The Busselton Ironstone community is characterised by very unusual soil and an equally remarkable plant community. The ironstone soils are extremely restricted in distribution on the Swan Coastal Plain. These soils are thought to have historically been bogs with the iron being deposited by water percolating through the soil followed by evaporation to create a very hard stony habitat. The ironstone is associated with seasonal waterlogging from ponding due to impeded drainage over the wetter months.

The Busselton Ironstone community is restricted to the eastern side of the Swan Coastal Plain along the base of the Whicher Scarp near Busselton. As this area contains heavy soils that are particularly good for agriculture, this highly restricted community has suffered from extensive clearing with less than 10 per cent of its original extent remaining.

The community contains a number of declared rare flora and priority flora that are restricted to the ironstone soils. Typical and common native species in the community are the shrubs Kunzea aff. micrantha, swamp teatree (Pericalymma ellipticum), Hakea oldfieldii, snakebush (Hemiandra pungens) and swishbush (Viminaria juncea), and the herbs Aphelia cyperoides and pointed centrolepis (Centrolepis aristata).

THREATS

Historically the biggest threat to the community was clearing, with now only a few isolated locations remaining. Many of the plant species within the community are also highly restricted in distribution and are Phytophthora dieback susceptible and/or obligate seeders (only seed after fire).

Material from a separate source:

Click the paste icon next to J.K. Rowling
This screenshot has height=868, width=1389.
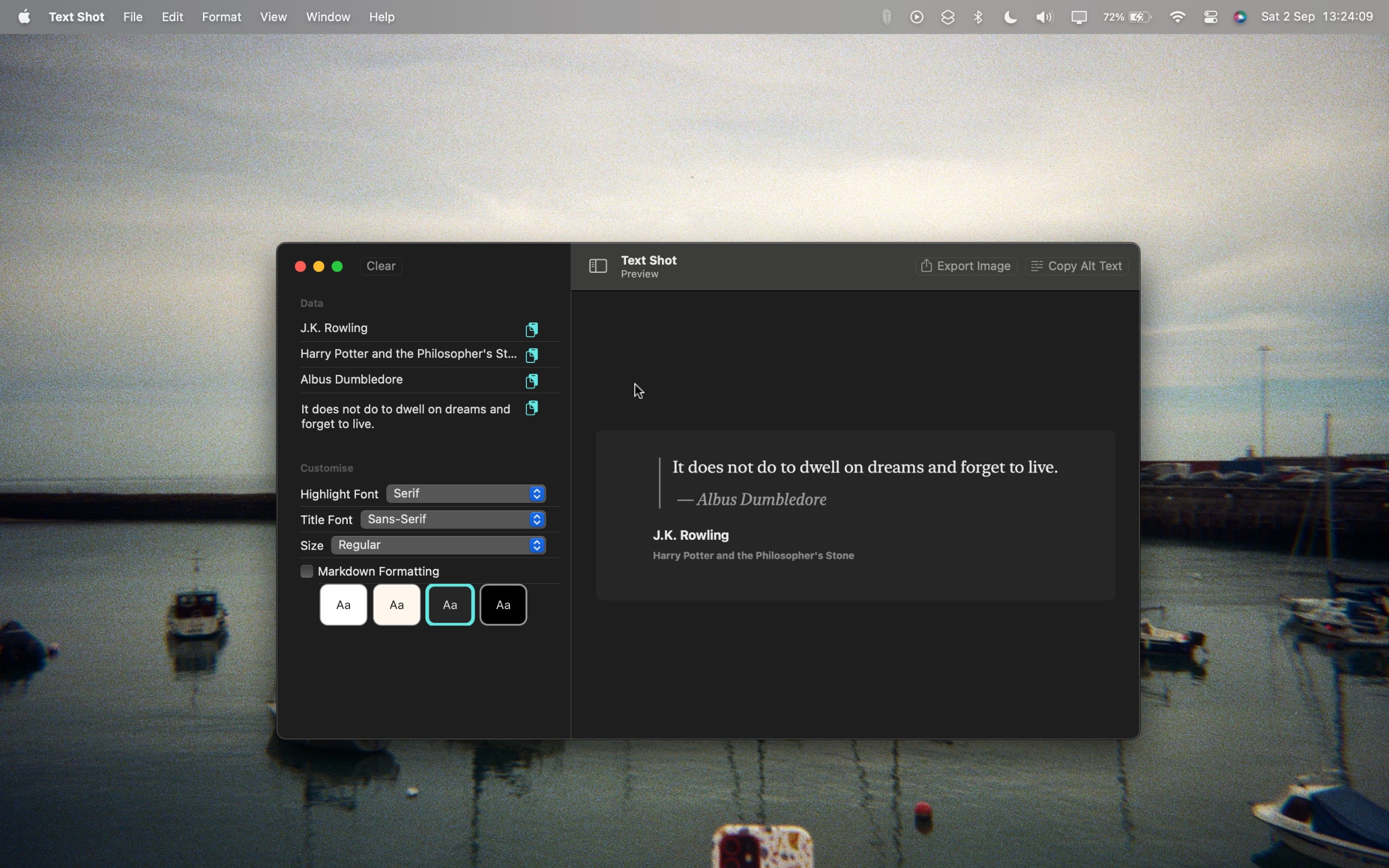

The major threats to the community are therefore dieback, clearing, too frequent fire (plants are killed before they are mature enough to set seed), weed invasion (especially from grass species from surrounding farmland), grazing by cattle and rabbits, drought caused by a drying climate and possibly salinisation.

“I was looking forward to photographing the Ironstones.
The colours and texture moved from vibrant flowers to dark red, gravelly textures.
It seemed amazing that in such a harsh landscape anything, let alone anything beautiful, could grow in such abundance. A spectacular afternoon sunset played the scene for a stunning panorama.”